CINE : LOFT
LOFT
Un film de Kiyoshi Kurosawa
Avec Miki Nakatani, Etsushi Toyokawa, Yumi Adachi
Durée : 1h51
Sortie le 3 janvier 2006
Jeune écrivain, Reiko ne parvient plus à trouver l'inspiration dans son appartement situé en plein Tokyo, son mal être allant jusqu'à la rendre physiquement malade. C'est pourquoi elle décide, encouragée par son éditeur, de partir s'isoler quelques temps dans une vieille maison en pleine forêt. Mais un homme mystérieux s'installe peu de temps après dans la demeure voisine, amenant avec lui un objet qui semble au premier abord être un cadavre. A la fois effrayée et intriguée, Reiko commence à l'espionner.
Loft partait pourtant d'un sujet en or suscitant son lot de fantasmes. Outre la présence du voisin dont les allées et venues suggèrent des activités secrètes et, qui sait, peut-être dangereuses, c'est surtout la cohabitation avec la momie qui éveille les phobies ancestrales les plus tenaces. La plupart du temps, le cadavre se tient à la fois caché puisque recouvert de tissus, et exposé puisque placé sur une table au beau milieu d'une pièce, une dualité qui confère à sa présence un caractère obsédant. Utilisant à bon escient le décor qui environne Reiko (Miki Nakatani) - une vieille maison en bois à l'occidentale, Kurosawa parvient à créer une réelle tension dans la première partie du film, exploitant la moindre zone d'ombre, le son le plus anodin ou encore le hors champ, un exercice auquel le cinéaste est parfaitement rôdé. L'atmosphère rappelle celle du fascinant Charisma, avec cette même lourdeur, cette même sensation d'isolement au milieu de la nature, cette même impression que quelque chose de terrible peut survenir à tout moment.

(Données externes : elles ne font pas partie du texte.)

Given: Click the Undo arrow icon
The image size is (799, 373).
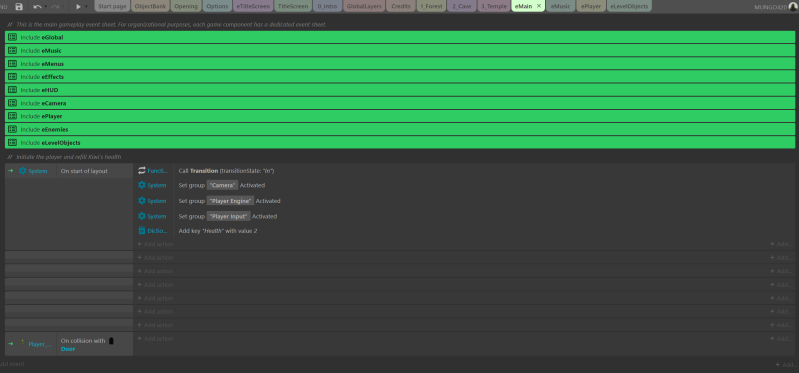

Sauf que cette fois-ci, Kiyoshi Kurosawa évacue toute réflexion philosophique et décide de rompre le ton au beau milieu du film en optant pour un mélange de genres des plus hasardeux. Succédant à la tension malsaine, le romantisme désuet fait soudainement son intrusion, mettant la momie sur la touche pendant une bonne partie du métrage. Le moins que l'on puisse dire est que, sur ce plan, le réalisateur surprend son monde. Mais malgré les efforts perceptibles de ses interprètes, l'histoire d'amour qui se retrouve balancée au premier plan sans qu'on l'ait vue venir arrive comme un cheveu sur la soupe et peine grandement à convaincre, et cela en dépit de l'humanité que le toujours excellent Etsushi Toyokawa (Love Letter, It's Only Talk) parvient à insuffler à son personnage.